--- Records supplied Enclosed Below ---

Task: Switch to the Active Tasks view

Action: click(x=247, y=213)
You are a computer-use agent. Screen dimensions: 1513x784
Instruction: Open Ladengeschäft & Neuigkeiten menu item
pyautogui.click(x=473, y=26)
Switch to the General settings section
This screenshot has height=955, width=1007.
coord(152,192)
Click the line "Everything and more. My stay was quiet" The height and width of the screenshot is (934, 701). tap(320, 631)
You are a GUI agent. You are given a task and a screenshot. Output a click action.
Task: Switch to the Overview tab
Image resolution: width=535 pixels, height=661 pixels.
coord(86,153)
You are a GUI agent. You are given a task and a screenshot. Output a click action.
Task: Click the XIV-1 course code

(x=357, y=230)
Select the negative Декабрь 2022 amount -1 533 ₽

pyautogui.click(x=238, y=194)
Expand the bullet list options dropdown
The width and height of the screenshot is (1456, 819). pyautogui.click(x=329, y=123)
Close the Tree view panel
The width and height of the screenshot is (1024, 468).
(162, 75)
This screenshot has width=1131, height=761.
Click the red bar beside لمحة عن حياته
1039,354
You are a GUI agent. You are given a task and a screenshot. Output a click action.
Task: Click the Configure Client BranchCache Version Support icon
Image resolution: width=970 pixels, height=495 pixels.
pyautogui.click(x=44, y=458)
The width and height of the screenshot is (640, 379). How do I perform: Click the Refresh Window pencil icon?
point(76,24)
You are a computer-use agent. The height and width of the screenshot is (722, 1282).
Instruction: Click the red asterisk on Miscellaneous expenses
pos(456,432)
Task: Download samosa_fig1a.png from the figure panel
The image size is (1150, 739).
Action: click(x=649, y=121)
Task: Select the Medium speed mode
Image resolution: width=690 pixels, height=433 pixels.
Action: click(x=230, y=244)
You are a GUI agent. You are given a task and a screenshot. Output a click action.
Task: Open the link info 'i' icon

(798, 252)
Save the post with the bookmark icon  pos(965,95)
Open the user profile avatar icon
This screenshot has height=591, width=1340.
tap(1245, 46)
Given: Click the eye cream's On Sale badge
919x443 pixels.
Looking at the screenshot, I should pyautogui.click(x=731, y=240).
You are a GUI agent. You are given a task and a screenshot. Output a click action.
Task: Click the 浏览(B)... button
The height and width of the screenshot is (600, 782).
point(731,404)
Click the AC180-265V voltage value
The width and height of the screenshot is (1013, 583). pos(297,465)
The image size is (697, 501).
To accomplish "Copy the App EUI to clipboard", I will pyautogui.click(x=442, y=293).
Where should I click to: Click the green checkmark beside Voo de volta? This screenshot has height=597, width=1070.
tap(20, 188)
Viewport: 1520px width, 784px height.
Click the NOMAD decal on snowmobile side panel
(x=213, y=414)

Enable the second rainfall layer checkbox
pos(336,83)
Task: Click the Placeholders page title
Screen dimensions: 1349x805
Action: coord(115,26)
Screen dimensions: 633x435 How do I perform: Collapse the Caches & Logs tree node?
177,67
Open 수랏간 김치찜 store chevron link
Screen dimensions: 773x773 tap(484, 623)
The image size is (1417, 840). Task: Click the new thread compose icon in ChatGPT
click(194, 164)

--- End of Enclosed Records supplied ---

For the word "computer", count the lines of the records that contain it and give only the number.

2